In the context of planning, implementing and externally supporting efforts to achieve sustainable living in the post-COVID world, the authors believe it is critical to pay attention to the following three issues:

  1. Leveraging Untapped Resources—Local Renewable Energies as Catalysts for Sustainable Living
    Locally available resources such as natural assets, community and group knowledge, and social networks can be fully taken advantage of and enable sustainable living. Among them, identification and utilisation of local renewable energy sources enable local societies to reduce their dependence on external resources and technologies that cause environmental impacts, create viable local economies, and strengthen the knowledge and capacities of local people in collaborating to address sustainability challenges.
  2. Value Creation through Bridging Diverse Types of Knowledge and Skills
    Sustainable ways of living require us to create and strengthen alternative ways of
    meeting needs than those offered by the currently dominant unsustainable provisioning systems. It is very useful to demonstrate the benefits of these alternatives to local people in terms of how they can enhance their lifestyles, in order to ensure their proactive engagement. Local initiatives can bring together different
    types of resources and knowledge to produce new knowledge with which societies create, as well as enable the sharing of multiple values and benefits. It is also worth considering creating viable models for business or income generation, though these are not necessarily the main foci of local initiatives for sustainable living.

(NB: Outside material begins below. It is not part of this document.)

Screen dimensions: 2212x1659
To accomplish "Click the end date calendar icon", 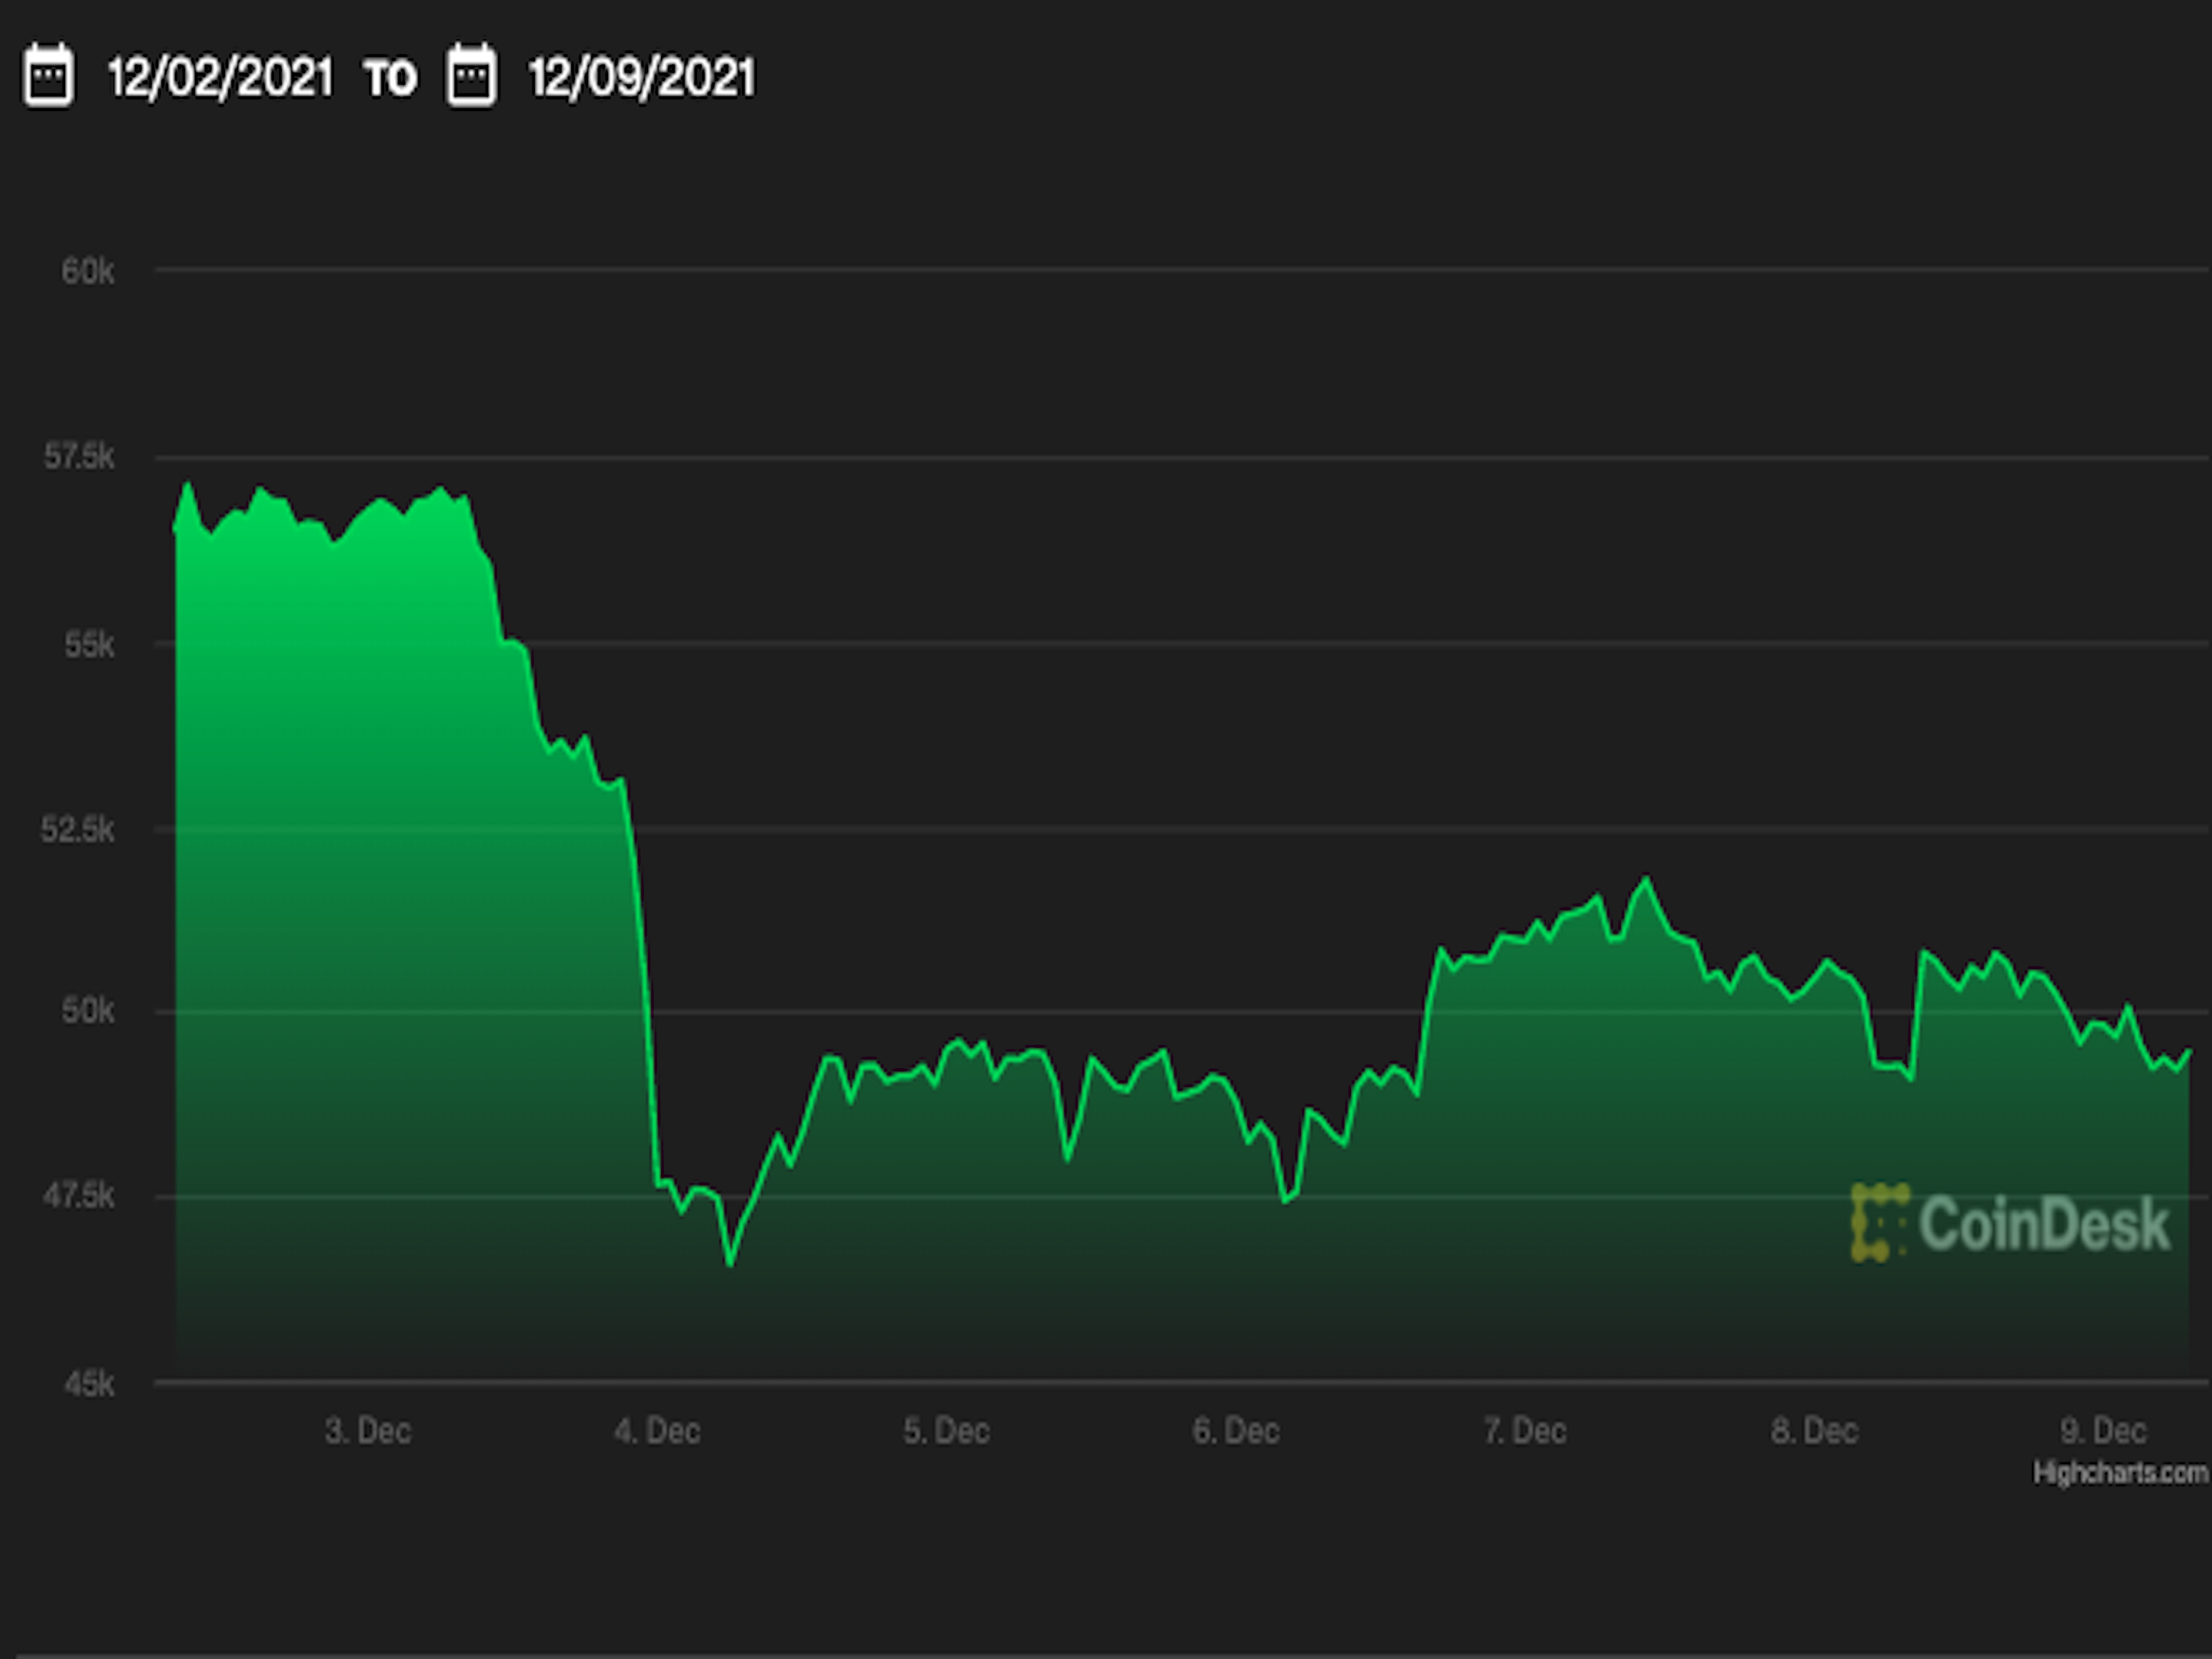I will (471, 75).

  3. Collaborative Learning & Creation
    Initiatives do not usually identify the “right answer” for creating sustainable living conditions right from the beginning of the initiative. To enable alternative means of living to work in real-world contexts, people need to combine different types of knowledge and skills, test them with a sense of perseverance, and learn and adapt. Moreover, unexpected difficulties are always encountered, which is why collaborative learning and co-creation are crucial in efforts toward sustainable living.

This Issue Brief Series aims to provide a concise introduction to the three issues outlined above based on the experiences and learning from the 24 projects. The issues are interrelated but can be read together or separately. For further information on the One-Planet SLE programme and projects, please refer to the synthesis report Co-creating
Sustainable Ways of Living: 24 Stories of on-the-ground Innovations.